不動産所得と損益通算できる所得は、給与所得だけでなく、事業所得・譲渡所得・山林所得も挙げられます。

事業所得はサービス業や農業など事業から生じる所得、譲渡所得は土地や建物など資産を譲渡して生じる所得のことです。また、山林所得は5年を超えて保有した山林に対し、山林を伐採して譲渡することによって発生する所得となります。

一方で、原稿料やネットショップでの売上などの雑所得は、不動産所得と損益通算できないため注意が必要です。

損益通算の計算方法

損益通算を行うにあたって、給与所得がある人は源泉徴収されて所得税を先に納めているため、確定申告を行うことで税金の還付が受けられます。

ここでは、損益通算の計算方法や流れを解説します。

不動産以外の所得を把握する

損益通算を行う場合、まずは不動産所得以外の所得を把握しておく必要があります。

不動産所得と合算できる所得は、給与所得・事業所得・譲渡所得・山林所得となるため、これらがどれくらいあるかを確認しましょう。

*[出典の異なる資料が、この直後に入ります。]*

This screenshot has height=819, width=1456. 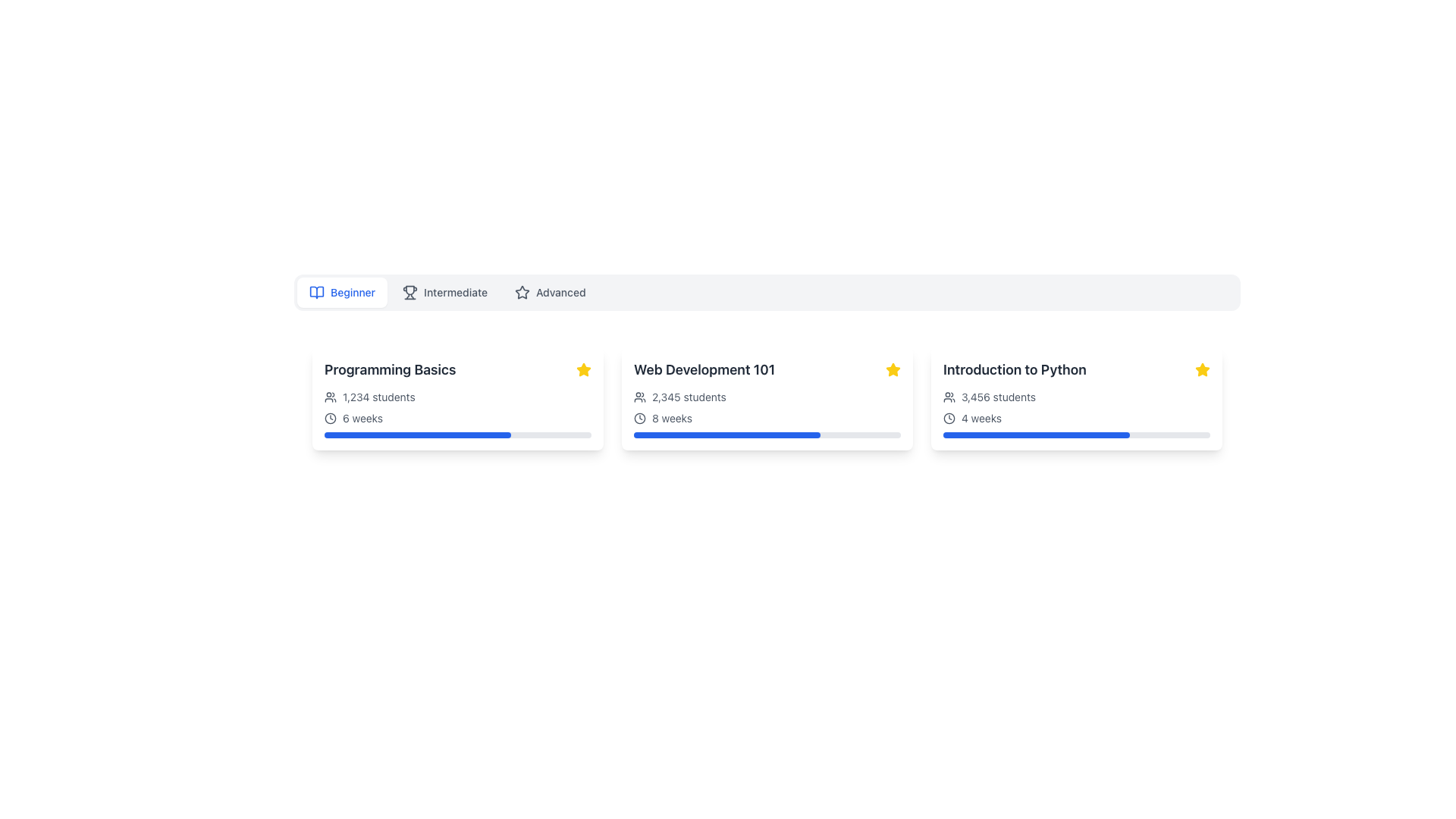 I want to click on the progress visually on the rounded blue progress bar indicating 70% completion within the 'Introduction to Python' module card, so click(x=1036, y=435).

また、会社員の場合は、12月に行われる年末調整後に発行される源泉徴収票に給与所得が記載されています。

不動産所得を把握する

次に不動産所得がどれくらいあるかについて把握が必要ですが、不動産所得は不動産収入から経費を差し引いた金額のことをいいます。

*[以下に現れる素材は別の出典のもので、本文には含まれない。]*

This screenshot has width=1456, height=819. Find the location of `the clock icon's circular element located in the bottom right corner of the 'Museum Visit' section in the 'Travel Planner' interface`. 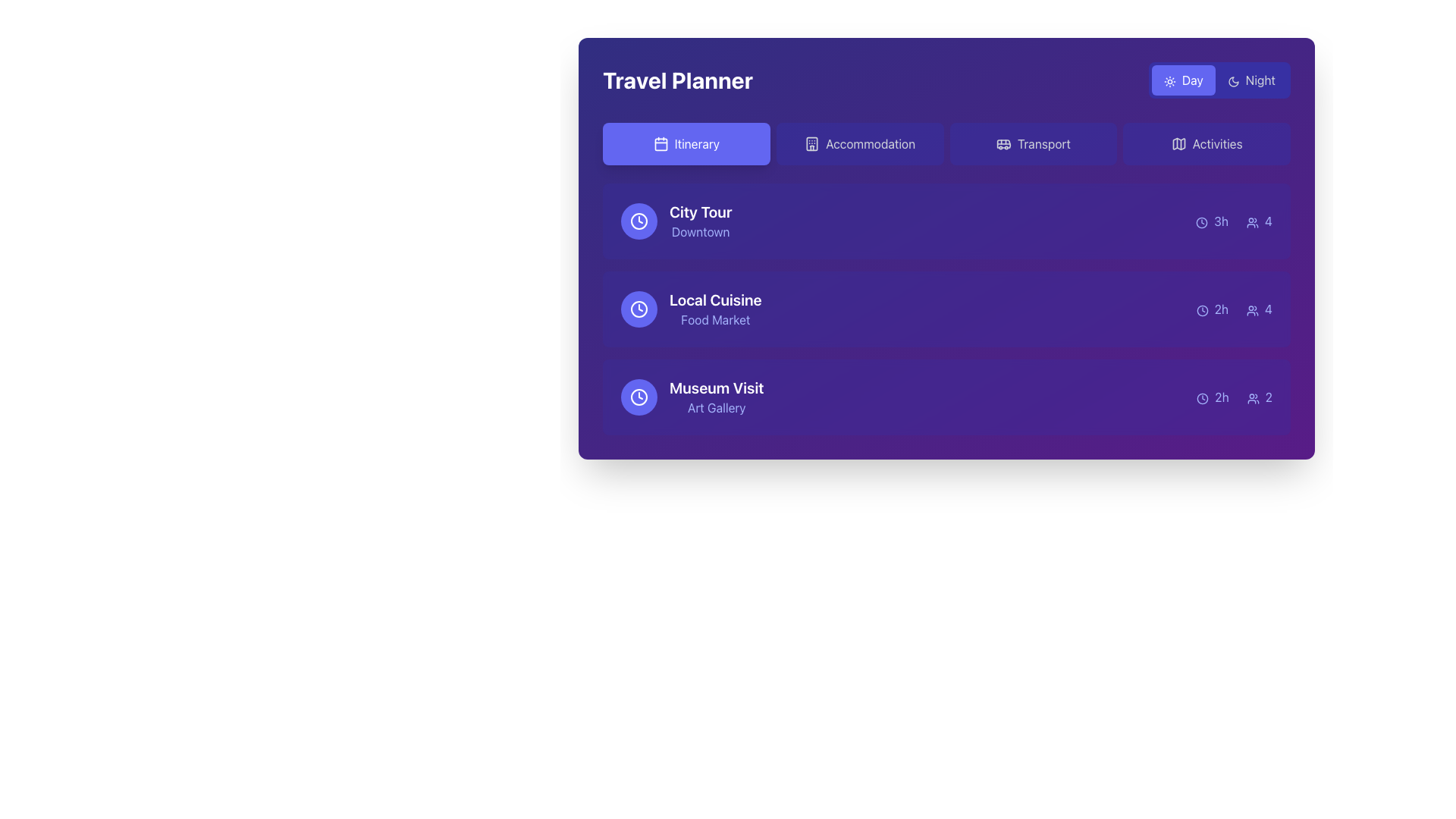

the clock icon's circular element located in the bottom right corner of the 'Museum Visit' section in the 'Travel Planner' interface is located at coordinates (1202, 397).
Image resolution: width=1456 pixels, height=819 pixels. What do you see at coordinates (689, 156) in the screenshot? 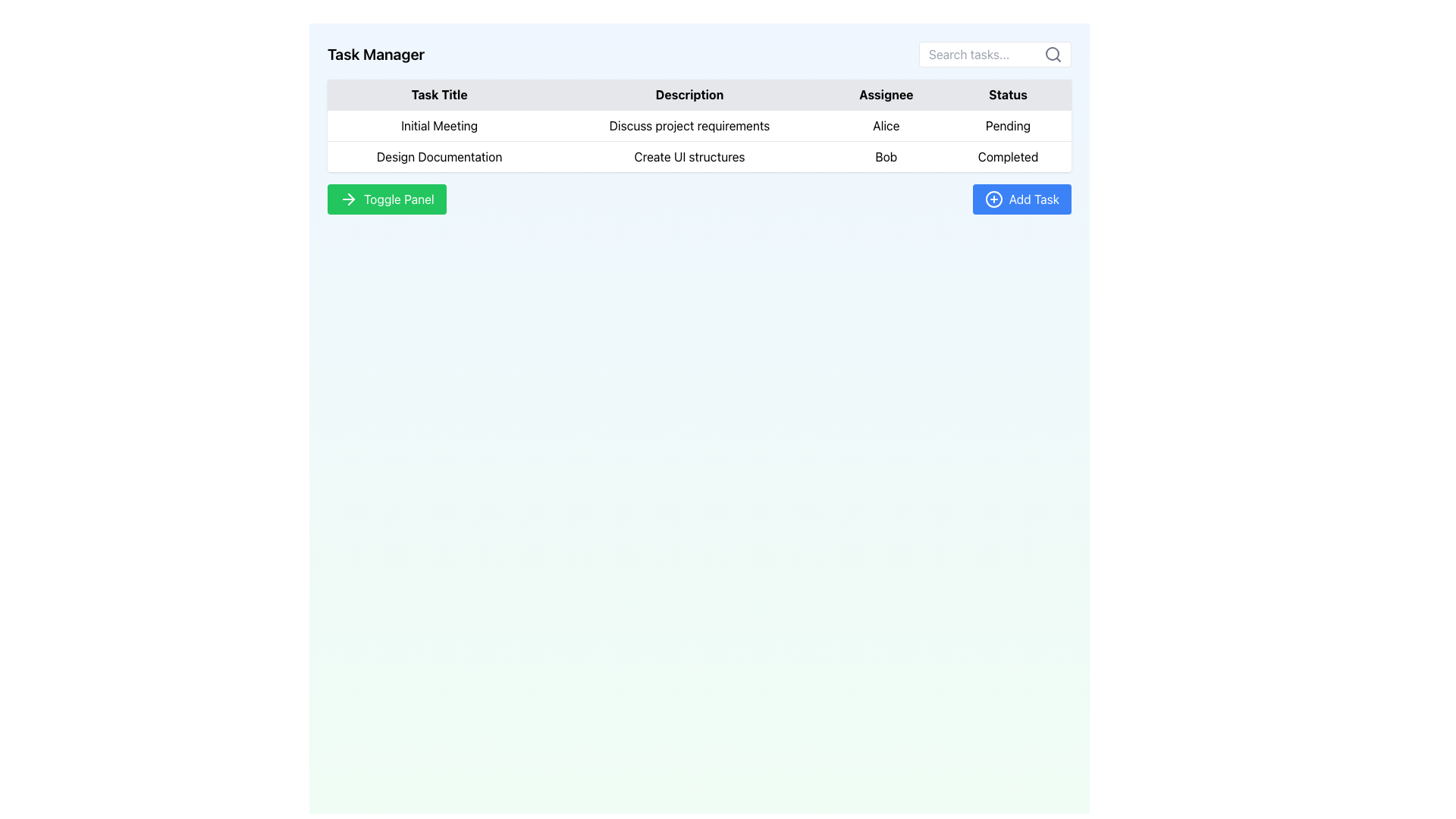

不動産収入とは家賃収入や更新費、共益費など、経費は減価償却費や修繕費、固定資産税など不動産投資に関連するコスト全般です。例えば、家賃収入が年間に150万円あり、経費が100万円かかっていた場合、不動産所得は50万円となります。

このように、不動産収入が多くても経費が多ければ不動産所得は少なくなるため、「収入の多さ=不動産所得の多さ」とはなりません。

また、経費については不動産投資に関連するものであれば計上して問題ないため、節税のためにもしっかり確認しておきましょう。

損益通算を行う

損益通算は確定申告時に他の所得と合わせて行い、給与所得者のようにすでに税金を納めている場合は還付の申請をします。

なお、給与所得のサラリーマンは不動産所得が20万円を超えなければ確定申告しなくても問題ありません。しかし、赤字の場合は確定申告して損益通算しなければ、納めた税金が戻ってこないため、必ず確定申告を行いましょう。

他の所得がある場合も同様で、確定申告を行う際に不動産所得の赤字を申告しないと節税できないため注意が必要です。 

損益通算のシミュレーション

ここでは、不動産投資をする会社員が損益通算を行う場合に、どれくらいの節税効果が得られるかシミュレーションします。

シミュレーションの事例は以下の通りです。

・給与所得:1,000万円
・不動産所得:-200万円

所得に対してかかる税金として、所得税と住民税が挙げられます。

まずは、給与所得の1,000万円だけでどれくらいの税金が発生するかみてみましょう。

所得税は所得が多くなるほど税率が高くなる仕組みで、1,000万円だと33%の所得税(153万6,000円の控除有)を納めなければなりません。また、所得額に関係なく所得に対して10%の住民税が別途かかります。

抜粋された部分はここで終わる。